When the user sends a message, we convert the input message into an embedding and “search” for nearest neighbors in the vector database.

Loading the Knowledge

Before you can use knowledge, it needs to be loaded with embeddings that will be used for retrieval.

Asynchronous Loading

Many vector databases support asynchronous operations, which can significantly improve performance when loading large amounts of contents into knowledge. You can leverage this capability using the aload() method:
import asyncio

from agno.agent import Agent
from agno.knowledge.knowledge import Knowledge
from agno.vectordb.qdrant import Qdrant

COLLECTION_NAME = "pdf-documents"

vector_db = Qdrant(collection=COLLECTION_NAME, url="http://localhost:6333")

# Create a knowledge instance using Qdrant vector storage
knowledge = Knowledge(
    vector_db=vector_db,
)


# Create an agent with the knowledge
agent = Agent(
    knowledge=knowledge,
    search_knowledge=True,
)

if __name__ == "__main__":
    # Asynchronously add the content of the PDF file to the knowledge.
    asyncio.run(
        knowledge.add_content_async(
            path="data/pdf",
        )
    )

    # Create and use the agent
    asyncio.run(agent.aprint_response("How to make Thai curry?", markdown=True))
The add_content() function is sync. You can also call add_content_async() for async usage. Using add_content_async() ensures you take full advantage of the non-blocking operations, concurrent processing, and reduced latency that async vector database operations offer.
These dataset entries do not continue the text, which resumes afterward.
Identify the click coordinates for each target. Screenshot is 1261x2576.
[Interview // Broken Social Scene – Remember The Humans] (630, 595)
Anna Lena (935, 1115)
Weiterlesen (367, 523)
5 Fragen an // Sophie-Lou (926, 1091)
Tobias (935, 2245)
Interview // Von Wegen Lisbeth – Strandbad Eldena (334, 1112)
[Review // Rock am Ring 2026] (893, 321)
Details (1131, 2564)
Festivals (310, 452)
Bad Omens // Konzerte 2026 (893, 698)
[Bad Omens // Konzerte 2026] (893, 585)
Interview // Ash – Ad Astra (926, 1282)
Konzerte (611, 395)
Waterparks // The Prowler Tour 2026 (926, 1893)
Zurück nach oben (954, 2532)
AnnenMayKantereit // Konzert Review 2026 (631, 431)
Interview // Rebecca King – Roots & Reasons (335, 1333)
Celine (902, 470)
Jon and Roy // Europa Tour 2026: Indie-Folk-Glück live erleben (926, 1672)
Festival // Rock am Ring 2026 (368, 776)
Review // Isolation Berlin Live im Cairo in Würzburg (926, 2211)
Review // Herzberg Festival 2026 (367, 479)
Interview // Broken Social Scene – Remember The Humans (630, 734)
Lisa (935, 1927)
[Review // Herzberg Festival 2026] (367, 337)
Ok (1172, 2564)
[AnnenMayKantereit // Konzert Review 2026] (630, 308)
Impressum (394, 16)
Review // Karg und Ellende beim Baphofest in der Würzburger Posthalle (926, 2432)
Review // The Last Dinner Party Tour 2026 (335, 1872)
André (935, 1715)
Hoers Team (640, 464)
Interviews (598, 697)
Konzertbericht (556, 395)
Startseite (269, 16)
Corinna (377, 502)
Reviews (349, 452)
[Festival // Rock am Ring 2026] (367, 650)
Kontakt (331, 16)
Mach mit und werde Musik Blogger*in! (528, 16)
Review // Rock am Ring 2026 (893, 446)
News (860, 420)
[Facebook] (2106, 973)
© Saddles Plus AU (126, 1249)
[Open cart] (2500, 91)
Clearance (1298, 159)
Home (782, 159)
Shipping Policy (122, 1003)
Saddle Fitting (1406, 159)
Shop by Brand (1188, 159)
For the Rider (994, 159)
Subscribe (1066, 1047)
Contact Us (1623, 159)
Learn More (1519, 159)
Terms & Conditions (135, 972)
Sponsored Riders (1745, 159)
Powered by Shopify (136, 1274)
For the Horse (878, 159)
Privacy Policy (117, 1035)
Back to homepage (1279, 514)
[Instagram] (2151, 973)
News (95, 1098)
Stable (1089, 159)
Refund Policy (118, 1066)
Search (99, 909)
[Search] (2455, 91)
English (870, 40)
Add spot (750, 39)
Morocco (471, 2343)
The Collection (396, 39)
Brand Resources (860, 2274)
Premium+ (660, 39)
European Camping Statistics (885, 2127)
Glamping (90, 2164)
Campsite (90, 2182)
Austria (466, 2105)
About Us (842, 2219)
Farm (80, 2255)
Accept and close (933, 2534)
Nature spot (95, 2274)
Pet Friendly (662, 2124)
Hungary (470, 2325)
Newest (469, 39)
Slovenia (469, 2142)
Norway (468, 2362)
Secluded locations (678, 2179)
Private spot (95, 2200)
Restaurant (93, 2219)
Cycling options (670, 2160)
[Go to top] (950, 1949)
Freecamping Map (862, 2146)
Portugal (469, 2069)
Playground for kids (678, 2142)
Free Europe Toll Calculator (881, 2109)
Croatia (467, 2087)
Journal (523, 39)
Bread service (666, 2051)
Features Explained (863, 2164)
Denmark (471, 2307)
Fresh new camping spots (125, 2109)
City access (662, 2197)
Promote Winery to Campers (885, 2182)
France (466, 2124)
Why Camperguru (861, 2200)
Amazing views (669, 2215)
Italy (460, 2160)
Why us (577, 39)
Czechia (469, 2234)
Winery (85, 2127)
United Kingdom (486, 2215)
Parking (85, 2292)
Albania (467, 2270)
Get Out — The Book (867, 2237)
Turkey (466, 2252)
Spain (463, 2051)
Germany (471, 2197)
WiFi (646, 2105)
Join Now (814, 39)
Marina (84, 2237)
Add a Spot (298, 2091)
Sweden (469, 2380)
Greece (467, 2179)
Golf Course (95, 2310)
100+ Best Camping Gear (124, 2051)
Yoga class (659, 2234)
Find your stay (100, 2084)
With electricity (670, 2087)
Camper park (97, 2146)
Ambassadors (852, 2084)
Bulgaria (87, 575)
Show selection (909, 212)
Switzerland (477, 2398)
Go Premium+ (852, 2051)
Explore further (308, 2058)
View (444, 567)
We recommend this approach, which is especially valuable in production environments with high throughput requirements. For more details on vector database async capabilities, see the Vector Database Introduction. Knowledge content needs to be read before it can be passed to any VectorDB for chunking, embedding and storage. For more details on readers, auto selection and content types, see the Content Types page.